### TASK TO COMPLETE:
Please reproduce the entries below with "triangle" changed to "hexagon" and nothing else altered. Omit the pictures from your version.

========

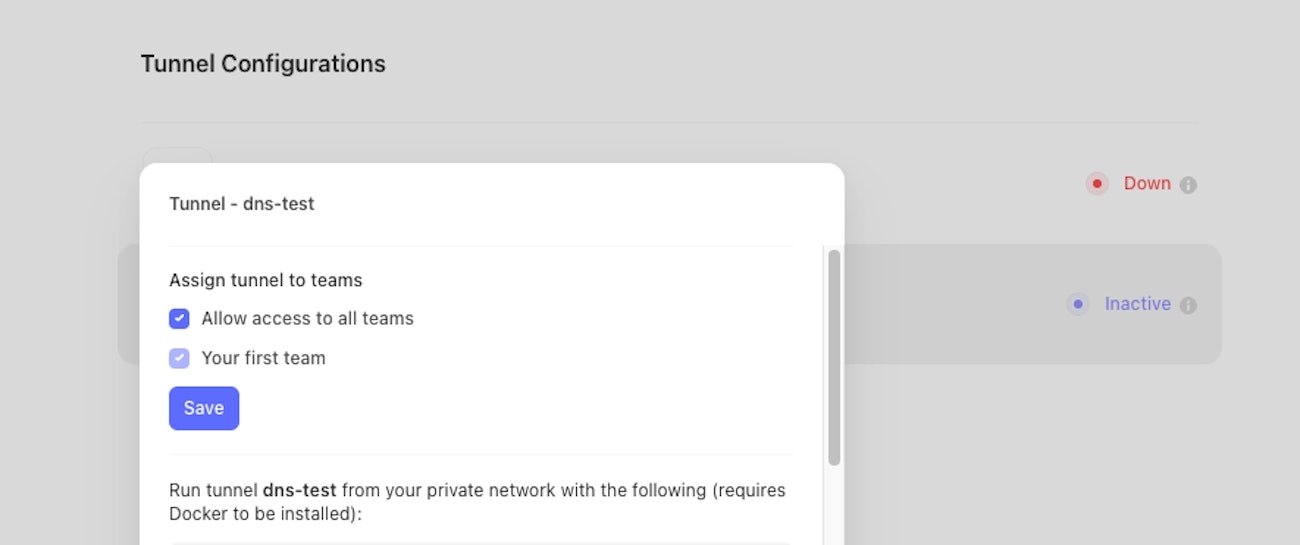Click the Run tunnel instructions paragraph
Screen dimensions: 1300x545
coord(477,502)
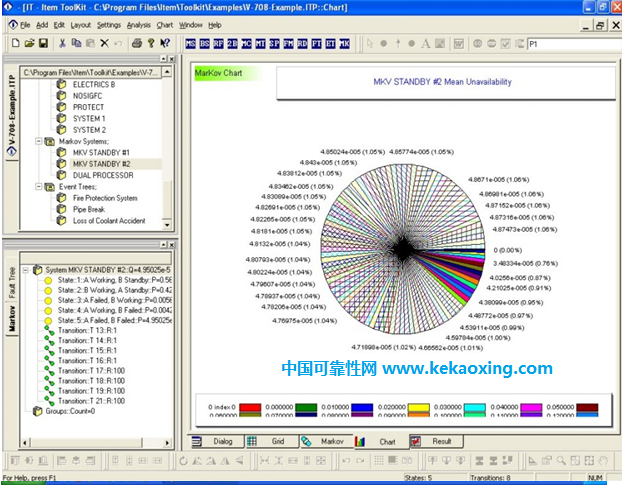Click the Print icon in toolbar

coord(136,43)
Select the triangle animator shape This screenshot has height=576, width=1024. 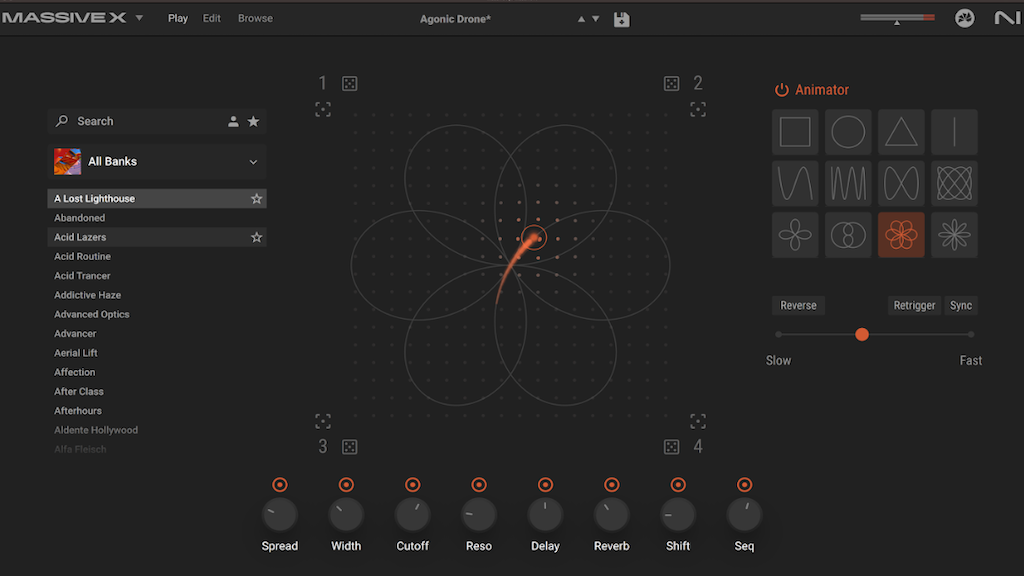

========

### THE OUTPUT:
Click the Run tunnel instructions paragraph
Screen dimensions: 1300x545
coord(477,502)
Click the Print icon in toolbar

coord(136,43)
Select the hexagon animator shape This screenshot has height=576, width=1024. 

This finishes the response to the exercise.